В Лицее ему так же предстояло еще найти себя и отстоять. (Что старательно пытаются опустить в своих штудиях пылкие авгуры лущеной биографии Пушкина А. С….и чего еще ранее старались избегать авторы воспоминаний.) И вовсе не был он сперва в Лицее тем всеобщим любимцем и едва ли не центром лицейского братства, какого мы привыкли видеть потом – да и братство само родилось не сразу, но с запозданием – чуть не пред самым выпуском. Все вспоминают с удовольствием его кличку «Француз» (естественно) и как бы нарочно забывают другую: «Помесь обезьяны с тигром».

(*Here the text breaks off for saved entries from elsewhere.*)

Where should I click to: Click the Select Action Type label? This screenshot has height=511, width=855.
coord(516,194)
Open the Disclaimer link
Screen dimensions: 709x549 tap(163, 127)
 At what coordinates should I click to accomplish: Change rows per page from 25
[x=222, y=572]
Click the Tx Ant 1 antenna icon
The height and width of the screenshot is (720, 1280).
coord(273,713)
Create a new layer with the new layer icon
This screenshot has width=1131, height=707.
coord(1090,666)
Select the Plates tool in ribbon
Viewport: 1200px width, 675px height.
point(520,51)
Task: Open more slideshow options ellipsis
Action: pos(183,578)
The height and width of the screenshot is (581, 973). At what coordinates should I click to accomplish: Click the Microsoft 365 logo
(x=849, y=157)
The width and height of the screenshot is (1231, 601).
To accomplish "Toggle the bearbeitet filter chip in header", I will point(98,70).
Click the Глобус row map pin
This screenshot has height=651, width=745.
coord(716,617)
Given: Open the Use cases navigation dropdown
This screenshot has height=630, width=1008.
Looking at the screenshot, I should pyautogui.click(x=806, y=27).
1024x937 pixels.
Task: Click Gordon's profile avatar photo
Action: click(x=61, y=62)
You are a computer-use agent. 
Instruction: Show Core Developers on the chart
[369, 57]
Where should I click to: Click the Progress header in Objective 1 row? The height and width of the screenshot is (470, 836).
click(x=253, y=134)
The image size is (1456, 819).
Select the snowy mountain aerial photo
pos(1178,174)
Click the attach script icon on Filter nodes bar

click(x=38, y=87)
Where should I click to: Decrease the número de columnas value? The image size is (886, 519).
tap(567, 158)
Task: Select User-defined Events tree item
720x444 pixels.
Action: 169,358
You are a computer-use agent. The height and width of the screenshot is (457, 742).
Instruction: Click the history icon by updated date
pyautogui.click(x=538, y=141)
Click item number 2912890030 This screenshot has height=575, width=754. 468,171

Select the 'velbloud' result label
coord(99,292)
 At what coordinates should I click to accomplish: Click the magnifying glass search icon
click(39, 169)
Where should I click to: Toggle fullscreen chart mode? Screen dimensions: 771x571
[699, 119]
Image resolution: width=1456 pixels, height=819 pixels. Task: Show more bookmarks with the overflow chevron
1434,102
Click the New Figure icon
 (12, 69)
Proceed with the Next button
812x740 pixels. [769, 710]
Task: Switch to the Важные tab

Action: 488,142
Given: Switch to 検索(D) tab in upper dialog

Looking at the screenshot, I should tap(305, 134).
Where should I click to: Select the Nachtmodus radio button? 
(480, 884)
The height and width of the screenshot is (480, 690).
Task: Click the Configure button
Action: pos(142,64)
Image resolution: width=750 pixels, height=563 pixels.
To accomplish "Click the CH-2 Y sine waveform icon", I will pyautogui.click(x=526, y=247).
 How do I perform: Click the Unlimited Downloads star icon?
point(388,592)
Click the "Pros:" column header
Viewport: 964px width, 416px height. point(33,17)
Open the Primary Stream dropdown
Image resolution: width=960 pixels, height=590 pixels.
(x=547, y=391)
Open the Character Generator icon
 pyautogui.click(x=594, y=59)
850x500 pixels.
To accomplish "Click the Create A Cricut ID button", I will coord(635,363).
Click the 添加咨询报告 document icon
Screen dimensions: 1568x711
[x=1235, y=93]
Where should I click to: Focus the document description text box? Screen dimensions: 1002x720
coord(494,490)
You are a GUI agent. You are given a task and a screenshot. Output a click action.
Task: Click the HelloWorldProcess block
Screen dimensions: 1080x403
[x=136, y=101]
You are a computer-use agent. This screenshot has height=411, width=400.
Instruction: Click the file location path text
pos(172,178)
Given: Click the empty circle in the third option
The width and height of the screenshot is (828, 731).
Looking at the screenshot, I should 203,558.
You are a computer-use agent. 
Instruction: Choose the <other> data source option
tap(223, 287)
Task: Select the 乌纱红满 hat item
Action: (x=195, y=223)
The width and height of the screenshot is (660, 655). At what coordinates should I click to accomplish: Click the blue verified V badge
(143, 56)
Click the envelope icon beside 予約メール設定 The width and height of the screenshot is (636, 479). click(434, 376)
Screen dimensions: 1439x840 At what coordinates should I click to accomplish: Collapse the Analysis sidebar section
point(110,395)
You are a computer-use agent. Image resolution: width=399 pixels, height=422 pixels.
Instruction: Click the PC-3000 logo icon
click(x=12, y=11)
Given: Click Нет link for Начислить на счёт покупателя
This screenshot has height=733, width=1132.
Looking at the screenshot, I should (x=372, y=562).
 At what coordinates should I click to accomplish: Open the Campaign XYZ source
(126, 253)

В жизни лицейской, на первых порах, ему не раз пришлось защищать своей «тигровостью» маленького арапа, который жил в нем, – «обезьянье» начало, кое господ лицейских по первости раздражало или отпугивало – ничуть не меньше, чем маменьку Надежду Осиповну. (Он нашел однажды случайно на один разговор о своем арапстве – двух соучеников – весьма вознесшихся впоследствии людей, – и этот разговор так и остался в нем: нетронутым, почти отлитым в бронзе – хотя сами участники оно го давно о нем забыли!). И прошло много времени, прежде чем все перестали замечать его несходство, покуда облик его стал видеться естественным – и как-то слился с его талантом. Когда семья, уже после войны с Наполеоном, покинула, как многие, сожженную Москву и переселилась в Петербург, и близкие, как родители коренных петербуржцев, принялись частенько навещать его в Лицее (даже считали своим долгом) – он нередко испытывал неловкость. (Он только успел едва-едва к тому времени поставить себя в общем мнении.) Он стеснялся своих близких… По стыдное, вроде, чувство, но… Как мы стыдимся его, когда оно посещает нас, мы так же стыдимся и в дальнейшем вспоминать о нем – восстанавливать в памяти, – а потомки и вовсе стараются избыть его, дабы не порочить своих кумиров. Александр стеснялся всего: пошлостей папеньки, увядшей молодости маменьки, которой она старалась не замечать – и все еще мнила себя «прекрасной креолкой», и это отдавало московской провинциальностью (а чем Александр обладал сыз детства и мучился нещадно – было чувство вкуса, но жизнь так устроена, что именно это чувство чаще всего в нас оскорблено) – он, что греха таить – стыдился про себя все более обнажавшейся бедности семьи – и даже нарядов Ольги (единственного покуда близкого ему в семье человека). Еще он мучился явным неуспехом сестры в глазах товарищей своих, особливо по сравнению с другими сестрами… Стеснялся он тем больше – что знал, видит Бог: на самом деле – семья была уж не так бедна, просто… В ней не умели жить – ощущение, какое проснулось и после никуда не делось, – и обрекло тому, чему в ином веке нашли названье не слишком верное – но почему-то устойчивое в понятиях: «комплекс неполноценности» (Лучше б они вовсе не приезжали, честное слово – или приезжали реже!).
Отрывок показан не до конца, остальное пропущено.